In understanding the control of antibiotic-resistant bacteria, it is important to have surveillance mechanisms in place that are both accurate and comprehensive. Programmes such as EARSS (European Antimicrobial Resistance Surveillance System) and ESAC (European Surveillance of Antimicrobial Consumption) have generated data to reveal broad correlations between usage and national resistance rates and also rapid changes in patterns of resistance. Surveillance systems in the future will have to use standardized methodology, particularly in relation to susceptibility testing; the currently used range of commercial, automated and non-automated systems can generate apparently discrepant data. There are also large parts of the world where little, if any, surveillance is undertaken, and surveys supported by the pharmaceutical industry, such as SENTRY73 and SMART,74 have revealed very useful data in those parts of the world. These data suggest that antimicrobial resistance in areas where control of antimicrobial prescribing (particularly in the community) is poor is much higher. These data are confirmed by studies specifically of community isolates, for example, the occurrence of high levels of fluoroquinolone and third-generation cephalosporin resistance in community isolates of Enterobacteriaceae in China.75

Infection control is possibly the single most important control measure that can be applied to the containment of antibiotic-resistant bacteria in a hospital setting, and there are a number of reports of successful control in the literature. One of the problems can be of making a clear case to hospital management for the deployment of scarce resources in infection control. Money spent in this area almost invariably results not just in the control of antibiotic-resistant bacteria but also in reductions in death rates.

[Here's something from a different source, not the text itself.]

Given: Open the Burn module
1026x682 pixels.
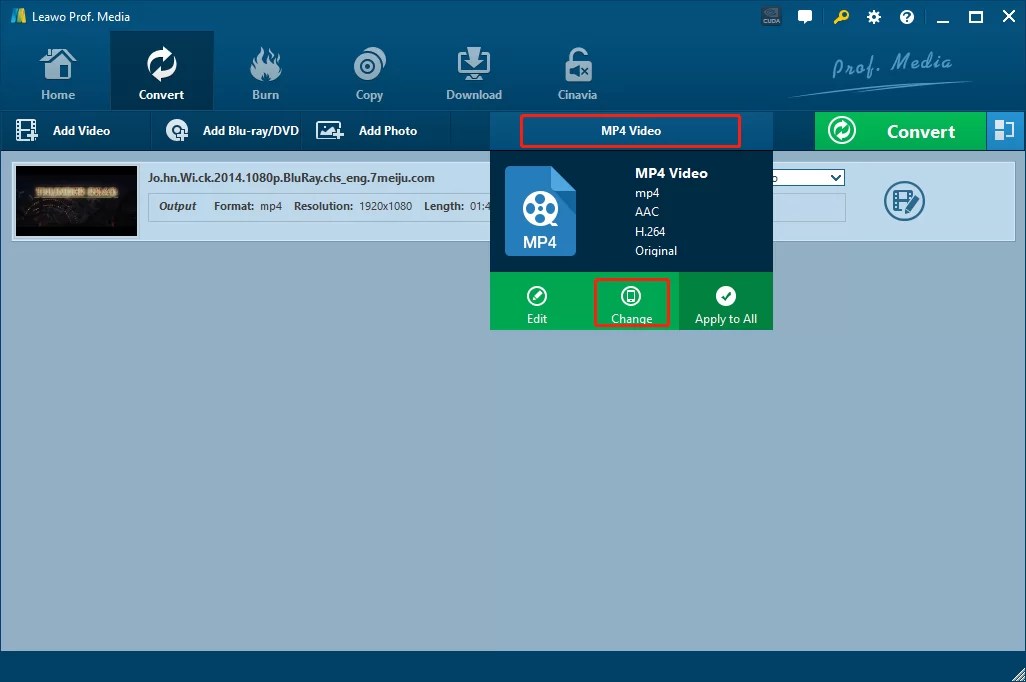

Finally, the development and introduction of new agents have often in the past resulted in substantial reductions in the occurrence of resistance to antibiotics already in use due to the elimination of those strains that carry the resistance genes. Following the introduction of penicillin, there was a rapid rise in resistance to penicillin in S. aureus and other drugs such as chloramphenicol, tetracycline and erythromycin through the 1950s.11 The development and widespread use of penicillinase-stable isoxazolyl penicillins such as methicillin, cloxacillin and flucloxacillin reduced the spread and occurrence of resistant strains of S. aureus in the 1960s. This effect was documented in a 6 year longitudinal study of the ecology of S. aureus in a Cincinnati hospital between 1964 and 1970.76 The subsequent rise of MRSA presumably indirectly selected by isoxazolyl penicillins and more recently by cephalosporins and fluoroquinolones has obliterated original reductions in MRSA infections. Recently, carriage of a strain of MRSA (TW) strongly associated with intravascular device-related bacteraemia has been eradicated in ICU patients by treatment with linezolid. The authors concluded that pre-emptive treatment of carriers led to the termination of the outbreak.77

One of the best documented examples of the phenomenon was the use of amikacin in hospitals with a high incidence of gentamicin resistance. One 3 year study demonstrated a statistically significant reduction in gentamicin resistance from 17.4% to 7.4%, with no rise in amikacin resistance.78 In another study in which gentamicin and tobramycin were restricted and replaced with amikacin, similar reductions were seen, which were reversed when gentamicin was re-introduced.79 The introduction of second- and third-generation cephalosporins, which were highly active against the aminoglycoside-resistant Enterobacteriaceae, resulted in a massive reduction in hospital infections caused by them. Serratia marcescens frequently develops resistance to amikacin as all isolates carry a copy of the AAC(6')-Ic aminoglycoside-inactivating enzyme resistance gene, which can become derepressed.80 In an outbreak of S. marcescens cross-infection on a urology unit, heightened control of infection resources failed, but treatment of patients with second/third-generation cephalosporins was successful.81 However, this has not always been the case as sometimes a newly introduced agent will be affected by existing resistance mechanisms (e.g. resistance to cefepime in ESBL-producing E. coli). There are a number of novel agents either introduced or on the point of introduction that are active against Gram-positive pathogens (e.g. tigecycline, ceftobiprole, oritavancin and dalbavancin), but in the case of Gram-negative infections, the choice is much smaller with the re-introduction of some older agents, such as temocillin, which has stability to both AmpC and ESBL β-lactamases, but little activity against other pathogens such as Pseudomonas or stability to some other mechanisms of resistance, e.g. carbapenemases such as VIM-2.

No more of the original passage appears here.